The results were staggering. In 2022, more than 120 million users engaged with Wrapped, generating 1.2 billion social interactions worldwide. In 2020 alone, over 60 million organic shares were recorded within a few days of launch. This transformed a simple marketing campaign into a cultural phenomenon.
By optimizing Wrapped for mobile-friendly formats like Instagram Stories and TikTok, Spotify amplified its visibility. Each December, Wrapped trends globally on Twitter, dominates TikTok feeds, and gets covered by top media outlets like Forbes and The New York Times. Without increasing ad spend proportionally, Spotify achieved global reach and became synonymous with personalized music culture.
Most importantly, Wrapped drove business results. Spotify grew to 205 million premium subscribers by the end of 2022, with Wrapped cited as a key driver of retention and acquisition. The case proves that brand awareness thrives when marketing aligns with user behavior, culture, and authentic experiences.
Case of Failure: Pepsi’s Kendall Jenner Ad
In April 2017, Pepsi launched a campaign starring Kendall Jenner that quickly became one of the most criticized ads in recent history. The ad depicted Jenner leaving a photoshoot to join a protest, ultimately offering a can of Pepsi to a police officer as if the drink could resolve deep social conflicts.
The brand’s intent was to associate itself with youth activism and cultural relevance. The execution, however, was seen as tone-deaf and exploitative, trivializing movements like Black Lives Matter. Social media erupted. Within 24 hours, the ad had millions of negative comments and was trending globally—but for the wrong reasons.
Pepsi pulled the campaign within 48 hours and issued a public apology, but the damage was done. Analysts estimate the brand lost hundreds of millions in brand value, while Beverage Digest reported Pepsi’s U.S. market share dropped to 8.4% in 2017, reflecting a tangible hit to sales.
The lesson is clear: brand awareness built on superficial or opportunistic strategies backfires. Customers value authenticity. A campaign that looks disconnected from real issues can undermine trust and trigger a backlash that erases years of brand equity.
What Is Brand Awareness?
Brand awareness is the degree to which people recognize and remember your brand. It’s not just about recognition of your logo—it’s about association with your values, your promise, and your presence in everyday culture.
Levels of awareness:
- Recognition: Customers know your brand when they see it.
- Recall: Customers remember your brand when prompted by a category.
- Top-of-Mind: Your brand is the first they think of.
Spotify achieved top-of-mind status in music streaming. Pepsi, despite global recognition, showed that awareness without authenticity can turn into negative recall.
Why Brand Awareness Matters
Startups often underestimate awareness, focusing only on product features.

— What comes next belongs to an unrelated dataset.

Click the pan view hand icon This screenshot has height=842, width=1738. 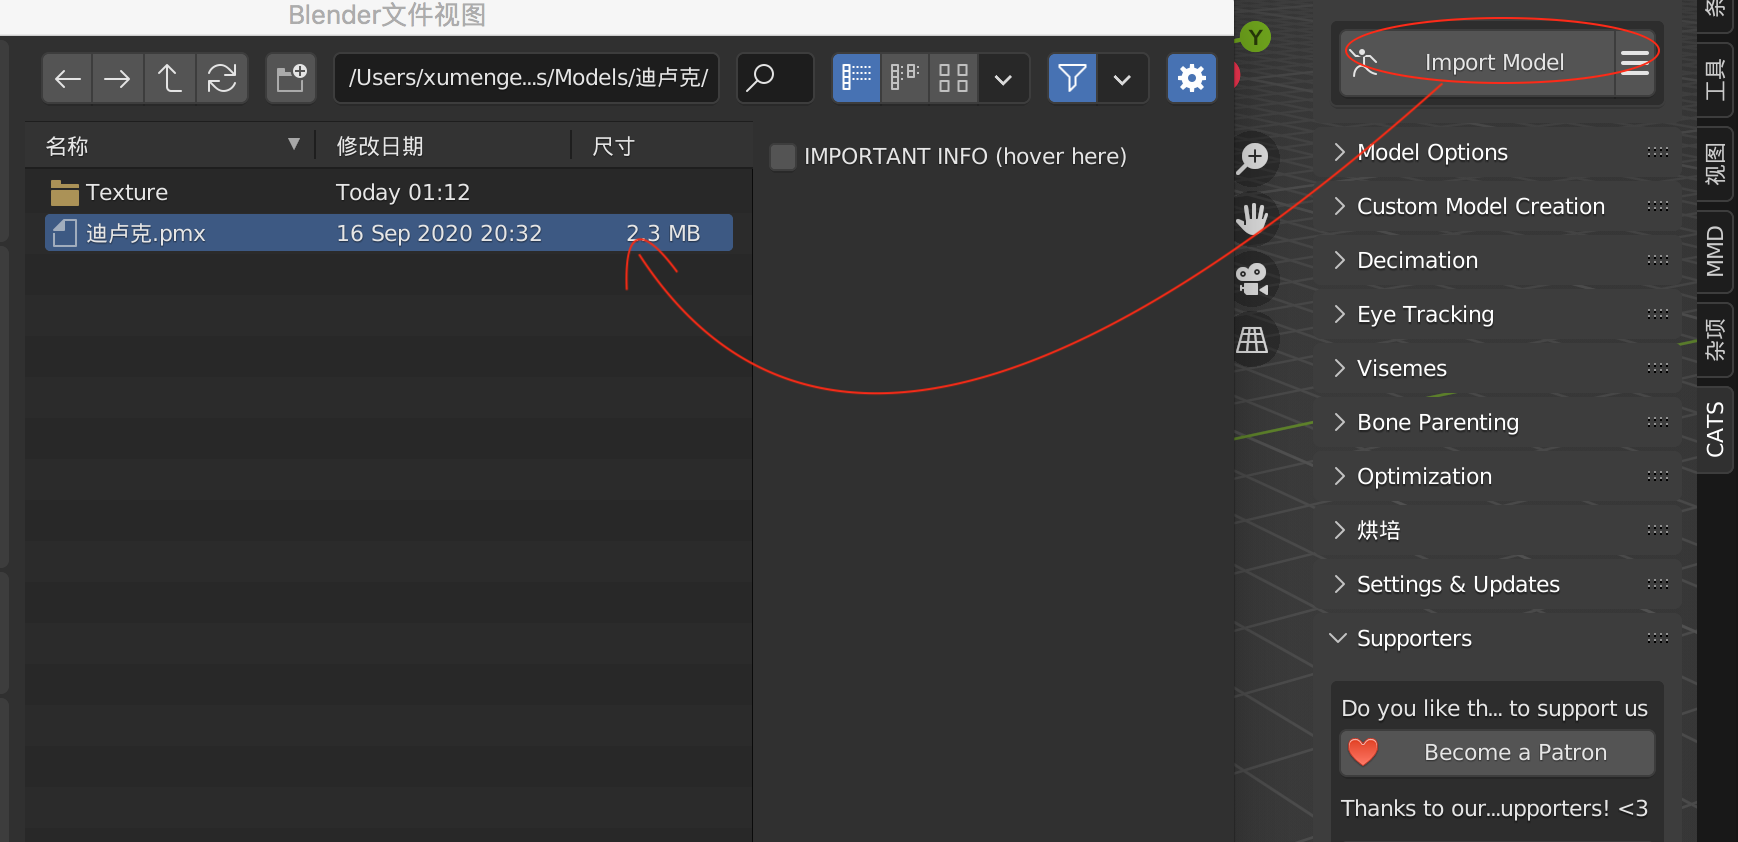(1252, 218)
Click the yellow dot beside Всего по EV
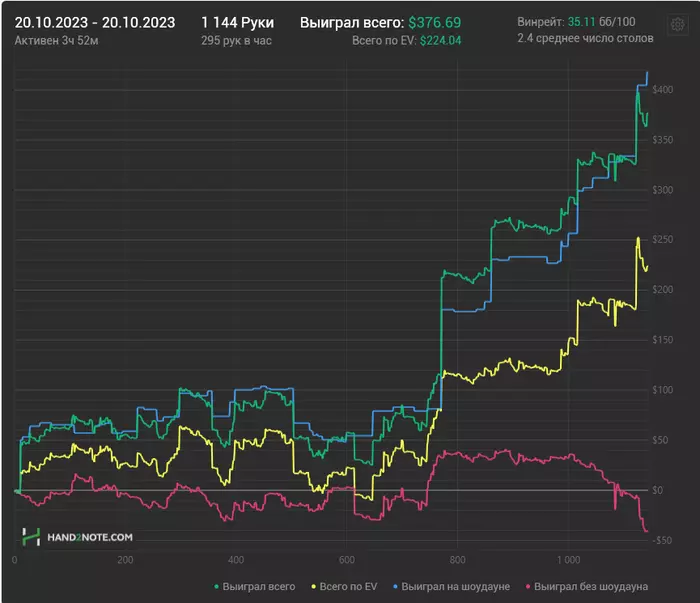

But without awareness, even the best products fail. Awareness builds trust, shortens the sales cycle, lowers acquisition costs, and attracts investors. It also creates emotional bonds that lead to loyalty.
The Spotify case shows how awareness drives cultural moments and subscriptions. The Pepsi case shows how the wrong execution can waste millions and harm brand equity. For startups, the message is urgent: get awareness right from the beginning.

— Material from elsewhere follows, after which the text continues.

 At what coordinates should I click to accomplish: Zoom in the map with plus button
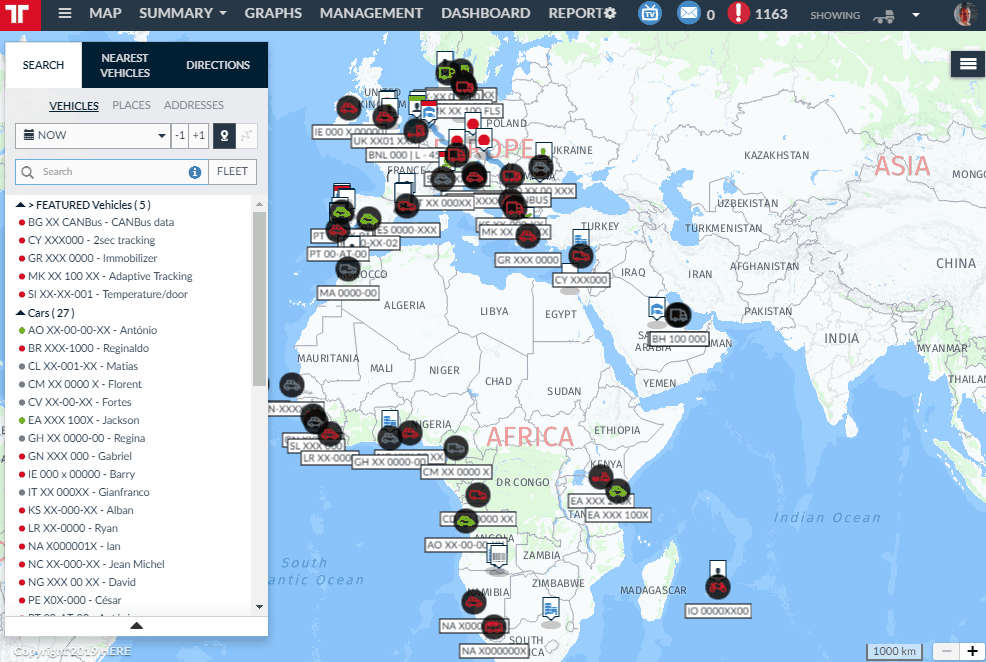coord(971,651)
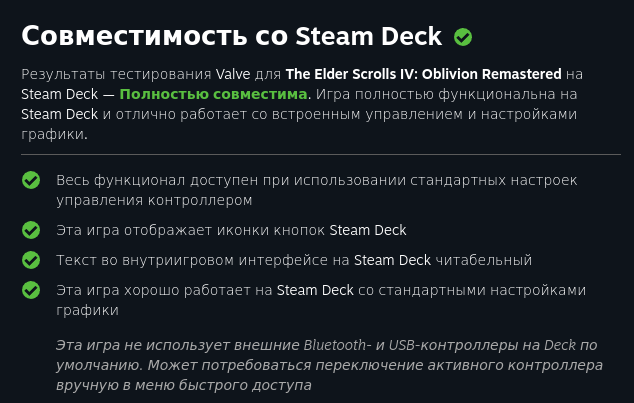The height and width of the screenshot is (403, 634).
Task: Click the green verified checkmark beside the heading
Action: coord(463,37)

Elements of a Brand Awareness Strategy
To avoid Pepsi-like mistakes and replicate Spotify’s success, startups need a structured brand awareness strategy:
- Clear Identity – Define purpose, voice, and visuals.
- Storytelling – Narratives resonate more than features.
- Consistency – Align voice and visuals across all platforms.
- Multi-Channel Reach – From SEO to partnerships.
- Measurement – Track what works, improve what doesn’t.
How to Build and Increase Brand Awareness
- Define voice and identity – Document guidelines.
- Content marketing – Create blogs, podcasts, videos.
- SEO – Capture organic discovery (e.g., how to build brand awareness searches).
- Influencers & partnerships – Collaborate for reach.
- Paid campaigns – Use for top-of-funnel recognition.
- Customer experience – Every touchpoint matters.
Spotify Wrapped is an example of combining storytelling and design. Startups can apply the same principles with smaller budgets.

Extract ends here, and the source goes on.